The chemical compounds I colorless oil, molecular formula C7H9O3Cl, anion HRESIMSm/z: 175.0162,177.0149 [M – H],1H and13C-NMR data are shown in Table 1.
1 chemical compounds I of table1H and13C NMR data (500 and 125MHz, in DMSO-d 6)a
Note: a) indicate this table signals assignment be based on DEPT,1H-1H COSY, HSQC and HMBC spectrum analysis result.Hydrogen signal Multiplicity uses s(singlet respectively), d(doublet), t(triplet) and m(multiplet) table;B) indicate in this column number and Code name respectively represents1H-1Coupling coherent signal is provided in H COSY spectrum with the 1H in corresponding line1H core;C) it indicates in this column Number and code name respectively represent HMBC compose in and in corresponding line1H provides coupling coherent signal13C core.
Embodiment 3
The test (cell inhibitory effect active testing) of anti tumor activity in vitro
(1) laboratory sample
The preparation of sample solution: test sample is the chemical compounds I sterling isolated and purified in above-described embodiment 1, accurate Appropriate amount of sample is weighed, the solution of required concentration is configured to methanol, for surveying activity.

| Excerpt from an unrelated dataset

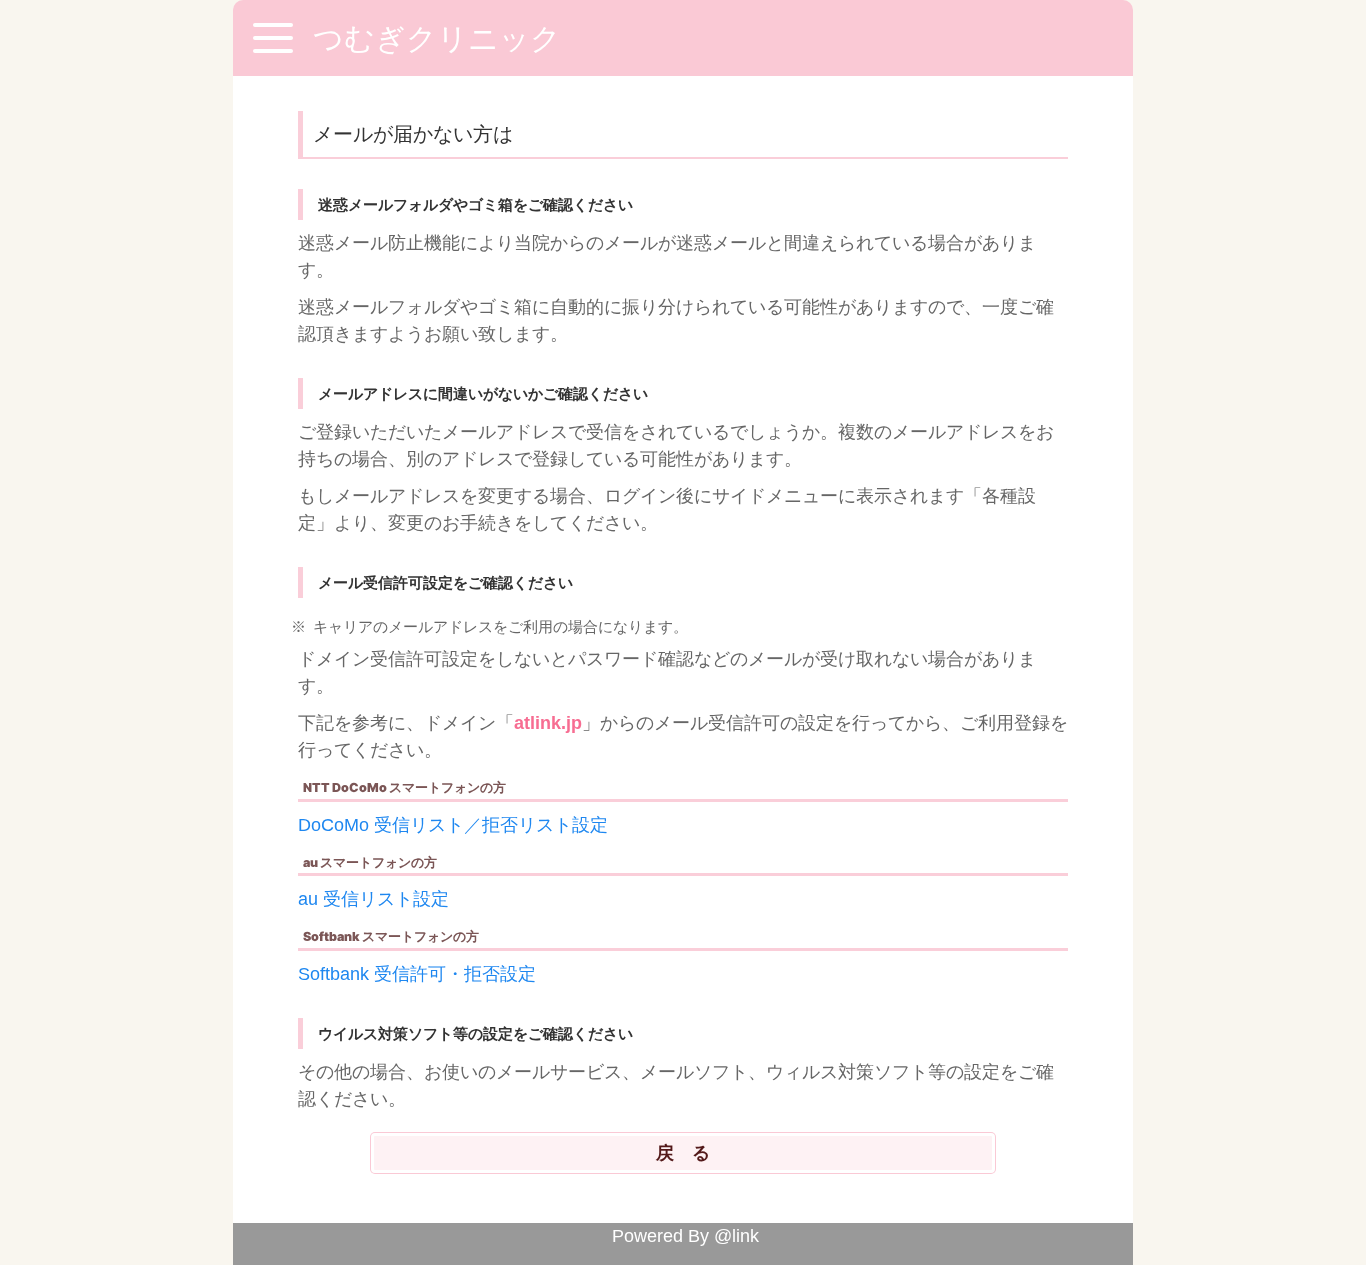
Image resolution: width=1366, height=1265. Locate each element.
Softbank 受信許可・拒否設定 (417, 974)
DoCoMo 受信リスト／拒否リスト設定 (453, 825)
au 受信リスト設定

The squamous subculture of cell line and cell uses Non-small cell lung carcinoma A549 cell and human hepatoma HepG2 cell, Use 10%BCS(OEG cell growth hormone) 1640 culture mediums, 37 DEG C in be passed through 0.5% carbon dioxide incubator relay It is commissioned to train feeding.
(2) experimental method
Cell inhibitory effect activity test method: the people of tetramethyl azo azoles salt (MTT) method logarithmic growth phase is non-small thin Born of the same parents' lung cancer A549 cell and human hepatoma HepG2 cell, after cell is digested with pancreatin, adjusting density is 2~3 × 104A/ Hole makes an addition in 96 orifice plates, and 195 microlitres of every hole is placed in 37 DEG C, 0.5%CO2It cultivates 24 hours, is then added not in incubator With concentration samples solution into 96 orifice plates, each concentration of sample is respectively provided with three holes in 96 orifice plate of same, using methanol as Negative right, 37 DEG C, 0.5%CO2It is cultivated 48 hours in incubator;96 orifice plates are taken out, 20 microlitres of MTT are added in every hole, and (tetramethyl is even Nitrogen azoles salt) (5 mg/ml of concentration), continue culture 4 hours;Culture solution is abandoned, 150 microlitres of DMSO (dimethyl sulfoxide) are added in every hole, The light absorption that each hole is measured at 37 DEG C of oscillations 6 min, 492 nm, takes three hole mean OD values by IR(%)=(OD negative control-OD Sample)/OD negative control × 100% formula calculates the cell proliferation inhibition rate (IR%) under each concentration.
(3) experimental result
In mtt assay test, the chemical compounds I of various concentration is to Non-small cell lung carcinoma A549 cell and human liver cancer The Proliferation Ability result of HepG2 cell is shown in Table 2 respectively.
Inhibiting rate (%) of the chemical compounds I of 2 various concentration of table to cancer cell multiplication
Chemical compounds I has apparent Cytostatic to tumor cell effect as seen from the above table, can be used as inhibition of cell proliferation Or antitumor agent is used for antitumor research.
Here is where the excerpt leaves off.